**Information**
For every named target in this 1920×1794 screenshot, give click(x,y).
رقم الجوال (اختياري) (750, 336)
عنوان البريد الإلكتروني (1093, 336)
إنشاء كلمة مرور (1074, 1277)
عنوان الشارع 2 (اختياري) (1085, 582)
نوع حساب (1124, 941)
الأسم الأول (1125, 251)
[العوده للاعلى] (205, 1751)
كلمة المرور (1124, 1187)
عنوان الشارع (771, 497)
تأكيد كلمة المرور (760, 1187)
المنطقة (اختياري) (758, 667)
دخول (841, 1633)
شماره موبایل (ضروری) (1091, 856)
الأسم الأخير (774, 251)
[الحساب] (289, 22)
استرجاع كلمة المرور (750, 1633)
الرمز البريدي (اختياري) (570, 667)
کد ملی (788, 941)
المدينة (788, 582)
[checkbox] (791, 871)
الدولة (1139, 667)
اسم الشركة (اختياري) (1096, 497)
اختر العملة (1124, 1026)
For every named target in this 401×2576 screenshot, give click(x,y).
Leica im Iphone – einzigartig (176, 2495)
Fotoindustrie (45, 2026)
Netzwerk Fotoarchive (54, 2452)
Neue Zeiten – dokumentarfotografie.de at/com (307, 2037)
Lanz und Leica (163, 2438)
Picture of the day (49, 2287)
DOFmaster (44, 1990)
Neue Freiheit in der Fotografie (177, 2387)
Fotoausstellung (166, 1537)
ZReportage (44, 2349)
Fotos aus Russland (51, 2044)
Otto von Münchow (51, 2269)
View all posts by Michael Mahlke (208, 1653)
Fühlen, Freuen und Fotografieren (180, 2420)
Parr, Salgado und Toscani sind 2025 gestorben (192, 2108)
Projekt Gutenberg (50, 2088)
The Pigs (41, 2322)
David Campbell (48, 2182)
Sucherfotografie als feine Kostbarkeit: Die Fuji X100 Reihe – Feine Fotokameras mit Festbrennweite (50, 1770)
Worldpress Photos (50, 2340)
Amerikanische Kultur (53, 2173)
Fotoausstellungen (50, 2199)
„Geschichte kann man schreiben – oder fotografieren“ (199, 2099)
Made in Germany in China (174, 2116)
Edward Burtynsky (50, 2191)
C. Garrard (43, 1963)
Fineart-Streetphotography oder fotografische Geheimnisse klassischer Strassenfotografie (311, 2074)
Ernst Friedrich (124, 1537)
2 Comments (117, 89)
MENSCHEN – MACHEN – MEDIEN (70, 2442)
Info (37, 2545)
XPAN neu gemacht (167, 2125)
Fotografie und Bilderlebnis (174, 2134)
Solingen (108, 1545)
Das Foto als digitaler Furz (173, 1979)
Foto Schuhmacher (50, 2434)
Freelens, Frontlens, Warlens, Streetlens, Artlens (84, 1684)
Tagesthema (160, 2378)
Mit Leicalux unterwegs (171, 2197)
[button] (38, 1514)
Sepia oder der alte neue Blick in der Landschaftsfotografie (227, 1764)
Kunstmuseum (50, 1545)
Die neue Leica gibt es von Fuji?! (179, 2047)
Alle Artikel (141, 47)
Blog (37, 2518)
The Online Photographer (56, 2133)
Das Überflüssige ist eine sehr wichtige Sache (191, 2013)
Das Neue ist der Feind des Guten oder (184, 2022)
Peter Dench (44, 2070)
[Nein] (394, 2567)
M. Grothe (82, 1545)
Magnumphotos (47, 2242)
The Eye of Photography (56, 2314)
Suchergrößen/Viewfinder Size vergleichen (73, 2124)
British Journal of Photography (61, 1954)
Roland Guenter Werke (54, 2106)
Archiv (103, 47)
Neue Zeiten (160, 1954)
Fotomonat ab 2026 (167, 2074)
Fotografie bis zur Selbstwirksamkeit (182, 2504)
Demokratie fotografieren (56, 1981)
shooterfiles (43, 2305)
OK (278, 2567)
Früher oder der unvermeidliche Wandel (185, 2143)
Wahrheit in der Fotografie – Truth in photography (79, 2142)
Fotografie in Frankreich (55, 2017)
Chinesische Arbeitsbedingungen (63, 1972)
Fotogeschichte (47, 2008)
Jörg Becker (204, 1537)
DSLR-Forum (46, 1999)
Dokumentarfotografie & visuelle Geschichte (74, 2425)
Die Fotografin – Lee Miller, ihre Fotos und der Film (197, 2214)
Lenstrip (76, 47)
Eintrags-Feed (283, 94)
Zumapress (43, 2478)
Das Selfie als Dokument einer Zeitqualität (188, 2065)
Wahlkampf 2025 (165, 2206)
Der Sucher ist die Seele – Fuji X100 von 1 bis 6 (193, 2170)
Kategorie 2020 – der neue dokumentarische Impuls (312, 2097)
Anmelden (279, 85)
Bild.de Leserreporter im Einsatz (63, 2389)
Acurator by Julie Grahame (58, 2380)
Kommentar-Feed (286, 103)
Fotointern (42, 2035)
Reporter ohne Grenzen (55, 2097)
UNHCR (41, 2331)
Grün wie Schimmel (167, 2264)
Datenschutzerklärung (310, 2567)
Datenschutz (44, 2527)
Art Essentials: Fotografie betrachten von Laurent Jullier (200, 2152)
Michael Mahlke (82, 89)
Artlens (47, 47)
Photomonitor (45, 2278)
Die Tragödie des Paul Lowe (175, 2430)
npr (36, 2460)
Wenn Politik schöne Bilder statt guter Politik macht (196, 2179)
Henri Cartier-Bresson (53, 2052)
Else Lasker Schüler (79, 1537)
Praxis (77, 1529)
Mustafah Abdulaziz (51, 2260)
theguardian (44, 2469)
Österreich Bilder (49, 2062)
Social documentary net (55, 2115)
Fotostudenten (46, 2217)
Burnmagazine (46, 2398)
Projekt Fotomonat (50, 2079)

**What to produce**
Copy out all of the lines above exactly.

**Answer to this exercise**
For every named target in this 1920×1794 screenshot, give click(x,y).
رقم الجوال (اختياري) (750, 336)
عنوان البريد الإلكتروني (1093, 336)
إنشاء كلمة مرور (1074, 1277)
عنوان الشارع 2 (اختياري) (1085, 582)
نوع حساب (1124, 941)
الأسم الأول (1125, 251)
[العوده للاعلى] (205, 1751)
كلمة المرور (1124, 1187)
عنوان الشارع (771, 497)
تأكيد كلمة المرور (760, 1187)
المنطقة (اختياري) (758, 667)
دخول (841, 1633)
شماره موبایل (ضروری) (1091, 856)
الأسم الأخير (774, 251)
[الحساب] (289, 22)
استرجاع كلمة المرور (750, 1633)
الرمز البريدي (اختياري) (570, 667)
کد ملی (788, 941)
المدينة (788, 582)
[checkbox] (791, 871)
الدولة (1139, 667)
اسم الشركة (اختياري) (1096, 497)
اختر العملة (1124, 1026)
For every named target in this 401×2576 screenshot, give click(x,y).
Leica im Iphone – einzigartig (176, 2495)
Fotoindustrie (45, 2026)
Netzwerk Fotoarchive (54, 2452)
Neue Zeiten – dokumentarfotografie.de at/com (307, 2037)
Lanz und Leica (163, 2438)
Picture of the day (49, 2287)
DOFmaster (44, 1990)
Neue Freiheit in der Fotografie (177, 2387)
Fotoausstellung (166, 1537)
ZReportage (44, 2349)
Fotos aus Russland (51, 2044)
Otto von Münchow (51, 2269)
View all posts by Michael Mahlke (208, 1653)
Fühlen, Freuen und Fotografieren (180, 2420)
Parr, Salgado und Toscani sind 2025 gestorben (192, 2108)
Projekt Gutenberg (50, 2088)
The Pigs (41, 2322)
David Campbell (48, 2182)
Sucherfotografie als feine Kostbarkeit: Die Fuji X100 Reihe – Feine Fotokameras mit Festbrennweite (50, 1770)
Worldpress Photos (50, 2340)
Amerikanische Kultur (53, 2173)
Fotoausstellungen (50, 2199)
„Geschichte kann man schreiben – oder fotografieren“ (199, 2099)
Made in Germany in China (174, 2116)
Edward Burtynsky (50, 2191)
C. Garrard (43, 1963)
Fineart-Streetphotography oder fotografische Geheimnisse klassischer Strassenfotografie (311, 2074)
Ernst Friedrich (124, 1537)
2 Comments (117, 89)
MENSCHEN – MACHEN – MEDIEN (70, 2442)
Info (37, 2545)
XPAN neu gemacht (167, 2125)
Fotografie und Bilderlebnis (174, 2134)
Solingen (108, 1545)
Das Foto als digitaler Furz (173, 1979)
Foto Schuhmacher (50, 2434)
Freelens, Frontlens, Warlens, Streetlens, Artlens (84, 1684)
Tagesthema (160, 2378)
Mit Leicalux unterwegs (171, 2197)
[button] (38, 1514)
Sepia oder der alte neue Blick in der Landschaftsfotografie (227, 1764)
Kunstmuseum (50, 1545)
Die neue Leica gibt es von Fuji?! (179, 2047)
Alle Artikel (141, 47)
Blog (37, 2518)
The Online Photographer (56, 2133)
Das Überflüssige ist eine sehr wichtige Sache (191, 2013)
Das Neue ist der Feind des Guten oder (184, 2022)
Peter Dench (44, 2070)
[Nein] (394, 2567)
M. Grothe (82, 1545)
Magnumphotos (47, 2242)
The Eye of Photography (56, 2314)
Suchergrößen/Viewfinder Size vergleichen (73, 2124)
British Journal of Photography (61, 1954)
Roland Guenter Werke (54, 2106)
Archiv (103, 47)
Neue Zeiten (160, 1954)
Fotomonat ab 2026 (167, 2074)
Fotografie bis zur Selbstwirksamkeit (182, 2504)
Demokratie fotografieren (56, 1981)
shooterfiles (43, 2305)
OK (278, 2567)
Früher oder der unvermeidliche Wandel (185, 2143)
Wahrheit in der Fotografie – Truth in photography (79, 2142)
Fotografie in Frankreich (55, 2017)
Chinesische Arbeitsbedingungen (63, 1972)
Fotogeschichte (47, 2008)
Jörg Becker (204, 1537)
DSLR-Forum (46, 1999)
Dokumentarfotografie & visuelle Geschichte (74, 2425)
Die Fotografin – Lee Miller, ihre Fotos und der Film (197, 2214)
Lenstrip (76, 47)
Eintrags-Feed (283, 94)
Zumapress (43, 2478)
Das Selfie als Dokument einer Zeitqualität (188, 2065)
Wahlkampf 2025 (165, 2206)
Der Sucher ist die Seele – Fuji X100 von 1 bis 6 (193, 2170)
Kategorie 2020 – der neue dokumentarische Impuls (312, 2097)
Anmelden (279, 85)
Bild.de Leserreporter im Einsatz (63, 2389)
Acurator by Julie Grahame (58, 2380)
Kommentar-Feed (286, 103)
Fotointern (42, 2035)
Reporter ohne Grenzen (55, 2097)
UNHCR (41, 2331)
Grün wie Schimmel (167, 2264)
Datenschutzerklärung (310, 2567)
Datenschutz (44, 2527)
Art Essentials: Fotografie betrachten von Laurent Jullier (200, 2152)
Michael Mahlke (82, 89)
Artlens (47, 47)
Photomonitor (45, 2278)
Die Tragödie des Paul Lowe (175, 2430)
npr (36, 2460)
Wenn Politik schöne Bilder statt guter Politik macht (196, 2179)
Henri Cartier-Bresson (53, 2052)
Else Lasker Schüler (79, 1537)
Praxis (77, 1529)
Mustafah Abdulaziz (51, 2260)
theguardian (44, 2469)
Österreich Bilder (49, 2062)
Social documentary net (55, 2115)
Fotostudenten (46, 2217)
Burnmagazine (46, 2398)
Projekt Fotomonat (50, 2079)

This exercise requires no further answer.